DATASET RECORDS below:

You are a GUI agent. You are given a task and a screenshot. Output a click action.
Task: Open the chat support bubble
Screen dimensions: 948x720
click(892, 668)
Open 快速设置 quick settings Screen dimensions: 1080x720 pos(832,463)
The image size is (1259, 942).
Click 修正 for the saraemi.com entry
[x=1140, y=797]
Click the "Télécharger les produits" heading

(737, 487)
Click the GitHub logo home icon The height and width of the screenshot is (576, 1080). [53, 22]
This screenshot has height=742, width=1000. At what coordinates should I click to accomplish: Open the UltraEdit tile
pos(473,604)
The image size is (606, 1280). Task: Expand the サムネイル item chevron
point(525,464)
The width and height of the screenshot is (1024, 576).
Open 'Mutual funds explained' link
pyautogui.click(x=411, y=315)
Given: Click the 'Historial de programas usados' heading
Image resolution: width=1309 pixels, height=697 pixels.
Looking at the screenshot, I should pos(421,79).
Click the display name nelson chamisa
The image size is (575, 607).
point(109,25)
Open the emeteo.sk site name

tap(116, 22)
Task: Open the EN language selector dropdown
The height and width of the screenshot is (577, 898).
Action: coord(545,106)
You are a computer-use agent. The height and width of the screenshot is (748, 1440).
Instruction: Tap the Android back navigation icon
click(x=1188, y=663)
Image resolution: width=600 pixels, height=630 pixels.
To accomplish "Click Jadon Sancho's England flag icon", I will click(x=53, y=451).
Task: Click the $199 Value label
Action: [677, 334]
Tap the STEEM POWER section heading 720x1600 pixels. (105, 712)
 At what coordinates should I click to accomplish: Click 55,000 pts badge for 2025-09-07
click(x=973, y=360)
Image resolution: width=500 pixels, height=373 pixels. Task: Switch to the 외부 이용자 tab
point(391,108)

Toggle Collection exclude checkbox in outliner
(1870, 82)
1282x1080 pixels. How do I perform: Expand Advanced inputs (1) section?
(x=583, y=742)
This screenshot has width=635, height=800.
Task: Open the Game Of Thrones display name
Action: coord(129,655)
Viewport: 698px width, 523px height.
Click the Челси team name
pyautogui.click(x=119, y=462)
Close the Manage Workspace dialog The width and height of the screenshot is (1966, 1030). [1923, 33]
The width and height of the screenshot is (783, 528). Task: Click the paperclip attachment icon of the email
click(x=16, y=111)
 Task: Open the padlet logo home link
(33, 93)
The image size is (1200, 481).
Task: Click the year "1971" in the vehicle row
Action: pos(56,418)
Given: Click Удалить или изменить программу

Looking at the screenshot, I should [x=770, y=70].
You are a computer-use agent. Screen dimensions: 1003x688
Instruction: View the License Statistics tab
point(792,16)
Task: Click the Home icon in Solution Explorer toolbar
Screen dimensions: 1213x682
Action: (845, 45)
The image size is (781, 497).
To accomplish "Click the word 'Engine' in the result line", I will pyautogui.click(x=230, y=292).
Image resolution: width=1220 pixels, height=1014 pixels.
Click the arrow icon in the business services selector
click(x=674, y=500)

End of DATASET RECORDS.

EXERCISE DETAILS: Output the records above precisely.

TASK SOLUTION:
You are a GUI agent. You are given a task and a screenshot. Output a click action.
Task: Open the chat support bubble
Screen dimensions: 948x720
click(892, 668)
Open 快速设置 quick settings Screen dimensions: 1080x720 pos(832,463)
The image size is (1259, 942).
Click 修正 for the saraemi.com entry
[x=1140, y=797]
Click the "Télécharger les produits" heading

(737, 487)
Click the GitHub logo home icon The height and width of the screenshot is (576, 1080). [53, 22]
This screenshot has height=742, width=1000. At what coordinates should I click to accomplish: Open the UltraEdit tile
pos(473,604)
The image size is (606, 1280). Task: Expand the サムネイル item chevron
point(525,464)
The width and height of the screenshot is (1024, 576).
Open 'Mutual funds explained' link
pyautogui.click(x=411, y=315)
Given: Click the 'Historial de programas usados' heading
Image resolution: width=1309 pixels, height=697 pixels.
Looking at the screenshot, I should pos(421,79).
Click the display name nelson chamisa
The image size is (575, 607).
point(109,25)
Open the emeteo.sk site name

tap(116, 22)
Task: Open the EN language selector dropdown
The height and width of the screenshot is (577, 898).
Action: coord(545,106)
You are a computer-use agent. The height and width of the screenshot is (748, 1440).
Instruction: Tap the Android back navigation icon
click(x=1188, y=663)
Image resolution: width=600 pixels, height=630 pixels.
To accomplish "Click Jadon Sancho's England flag icon", I will click(x=53, y=451).
Task: Click the $199 Value label
Action: [677, 334]
Tap the STEEM POWER section heading 720x1600 pixels. (105, 712)
 At what coordinates should I click to accomplish: Click 55,000 pts badge for 2025-09-07
click(x=973, y=360)
Image resolution: width=500 pixels, height=373 pixels. Task: Switch to the 외부 이용자 tab
point(391,108)

Toggle Collection exclude checkbox in outliner
(1870, 82)
1282x1080 pixels. How do I perform: Expand Advanced inputs (1) section?
(x=583, y=742)
This screenshot has width=635, height=800.
Task: Open the Game Of Thrones display name
Action: coord(129,655)
Viewport: 698px width, 523px height.
Click the Челси team name
pyautogui.click(x=119, y=462)
Close the Manage Workspace dialog The width and height of the screenshot is (1966, 1030). [1923, 33]
The width and height of the screenshot is (783, 528). Task: Click the paperclip attachment icon of the email
click(x=16, y=111)
 Task: Open the padlet logo home link
(33, 93)
The image size is (1200, 481).
Task: Click the year "1971" in the vehicle row
Action: pos(56,418)
Given: Click Удалить или изменить программу

Looking at the screenshot, I should [x=770, y=70].
You are a computer-use agent. Screen dimensions: 1003x688
Instruction: View the License Statistics tab
point(792,16)
Task: Click the Home icon in Solution Explorer toolbar
Screen dimensions: 1213x682
Action: (845, 45)
The image size is (781, 497).
To accomplish "Click the word 'Engine' in the result line", I will pyautogui.click(x=230, y=292).
Image resolution: width=1220 pixels, height=1014 pixels.
Click the arrow icon in the business services selector
click(x=674, y=500)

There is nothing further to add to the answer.